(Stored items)
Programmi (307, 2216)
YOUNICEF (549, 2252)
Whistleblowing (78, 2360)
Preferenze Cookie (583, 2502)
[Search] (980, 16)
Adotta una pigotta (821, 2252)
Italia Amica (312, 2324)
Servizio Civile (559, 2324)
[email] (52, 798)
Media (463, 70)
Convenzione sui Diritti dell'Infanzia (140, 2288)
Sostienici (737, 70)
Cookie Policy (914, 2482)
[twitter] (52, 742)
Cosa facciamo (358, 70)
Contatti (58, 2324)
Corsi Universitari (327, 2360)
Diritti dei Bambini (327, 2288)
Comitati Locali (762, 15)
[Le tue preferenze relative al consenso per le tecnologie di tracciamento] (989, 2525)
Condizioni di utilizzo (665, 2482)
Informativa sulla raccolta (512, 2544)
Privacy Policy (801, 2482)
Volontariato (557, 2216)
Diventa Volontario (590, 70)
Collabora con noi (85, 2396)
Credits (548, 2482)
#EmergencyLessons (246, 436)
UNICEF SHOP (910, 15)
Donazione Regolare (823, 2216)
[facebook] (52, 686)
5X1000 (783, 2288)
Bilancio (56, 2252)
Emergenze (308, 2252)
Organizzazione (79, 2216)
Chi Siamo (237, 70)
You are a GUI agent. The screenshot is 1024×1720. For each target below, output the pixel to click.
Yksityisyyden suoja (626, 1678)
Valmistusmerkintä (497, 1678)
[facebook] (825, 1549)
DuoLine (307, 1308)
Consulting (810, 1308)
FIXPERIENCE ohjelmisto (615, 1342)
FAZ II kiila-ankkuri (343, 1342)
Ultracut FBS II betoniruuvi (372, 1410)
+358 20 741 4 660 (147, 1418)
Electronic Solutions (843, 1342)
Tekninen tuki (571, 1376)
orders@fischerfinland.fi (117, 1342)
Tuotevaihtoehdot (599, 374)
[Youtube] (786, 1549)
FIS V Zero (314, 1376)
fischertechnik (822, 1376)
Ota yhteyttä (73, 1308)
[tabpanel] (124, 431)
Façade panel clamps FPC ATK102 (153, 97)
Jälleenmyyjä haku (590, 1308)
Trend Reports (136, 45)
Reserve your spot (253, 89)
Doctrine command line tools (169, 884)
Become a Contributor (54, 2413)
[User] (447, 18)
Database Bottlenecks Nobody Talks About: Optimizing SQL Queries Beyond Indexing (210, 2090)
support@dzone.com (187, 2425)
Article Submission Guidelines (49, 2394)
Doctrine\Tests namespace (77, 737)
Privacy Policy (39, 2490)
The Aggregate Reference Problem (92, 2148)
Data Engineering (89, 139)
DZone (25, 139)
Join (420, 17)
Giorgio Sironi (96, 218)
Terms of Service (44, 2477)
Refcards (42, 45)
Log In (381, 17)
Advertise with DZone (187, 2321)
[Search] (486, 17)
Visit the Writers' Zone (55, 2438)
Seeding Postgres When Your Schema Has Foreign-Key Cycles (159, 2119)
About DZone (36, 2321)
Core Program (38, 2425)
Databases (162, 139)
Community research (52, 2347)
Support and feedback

--- TRY IT ---
Reproduce the entries in full, exactly as written.

--- REPLY TO THE EXERCISE ---
Programmi (307, 2216)
YOUNICEF (549, 2252)
Whistleblowing (78, 2360)
Preferenze Cookie (583, 2502)
[Search] (980, 16)
Adotta una pigotta (821, 2252)
Italia Amica (312, 2324)
Servizio Civile (559, 2324)
[email] (52, 798)
Media (463, 70)
Convenzione sui Diritti dell'Infanzia (140, 2288)
Sostienici (737, 70)
Cookie Policy (914, 2482)
[twitter] (52, 742)
Cosa facciamo (358, 70)
Contatti (58, 2324)
Corsi Universitari (327, 2360)
Diritti dei Bambini (327, 2288)
Comitati Locali (762, 15)
[Le tue preferenze relative al consenso per le tecnologie di tracciamento] (989, 2525)
Condizioni di utilizzo (665, 2482)
Informativa sulla raccolta (512, 2544)
Privacy Policy (801, 2482)
Volontariato (557, 2216)
Diventa Volontario (590, 70)
Collabora con noi (85, 2396)
Credits (548, 2482)
#EmergencyLessons (246, 436)
UNICEF SHOP (910, 15)
Donazione Regolare (823, 2216)
[facebook] (52, 686)
5X1000 (783, 2288)
Bilancio (56, 2252)
Emergenze (308, 2252)
Organizzazione (79, 2216)
Chi Siamo (237, 70)
You are a GUI agent. The screenshot is 1024×1720. For each target below, output the pixel to click.
Yksityisyyden suoja (626, 1678)
Valmistusmerkintä (497, 1678)
[facebook] (825, 1549)
DuoLine (307, 1308)
Consulting (810, 1308)
FIXPERIENCE ohjelmisto (615, 1342)
FAZ II kiila-ankkuri (343, 1342)
Ultracut FBS II betoniruuvi (372, 1410)
+358 20 741 4 660 (147, 1418)
Electronic Solutions (843, 1342)
Tekninen tuki (571, 1376)
orders@fischerfinland.fi (117, 1342)
Tuotevaihtoehdot (599, 374)
[Youtube] (786, 1549)
FIS V Zero (314, 1376)
fischertechnik (822, 1376)
Ota yhteyttä (73, 1308)
[tabpanel] (124, 431)
Façade panel clamps FPC ATK102 (153, 97)
Jälleenmyyjä haku (590, 1308)
Trend Reports (136, 45)
Reserve your spot (253, 89)
Doctrine command line tools (169, 884)
Become a Contributor (54, 2413)
[User] (447, 18)
Database Bottlenecks Nobody Talks About: Optimizing SQL Queries Beyond Indexing (210, 2090)
support@dzone.com (187, 2425)
Article Submission Guidelines (49, 2394)
Doctrine\Tests namespace (77, 737)
Privacy Policy (39, 2490)
The Aggregate Reference Problem (92, 2148)
Data Engineering (89, 139)
DZone (25, 139)
Join (420, 17)
Giorgio Sironi (96, 218)
Terms of Service (44, 2477)
Refcards (42, 45)
Log In (381, 17)
Advertise with DZone (187, 2321)
[Search] (486, 17)
Visit the Writers' Zone (55, 2438)
Seeding Postgres When Your Schema Has Foreign-Key Cycles (159, 2119)
About DZone (36, 2321)
Core Program (38, 2425)
Databases (162, 139)
Community research (52, 2347)
Support and feedback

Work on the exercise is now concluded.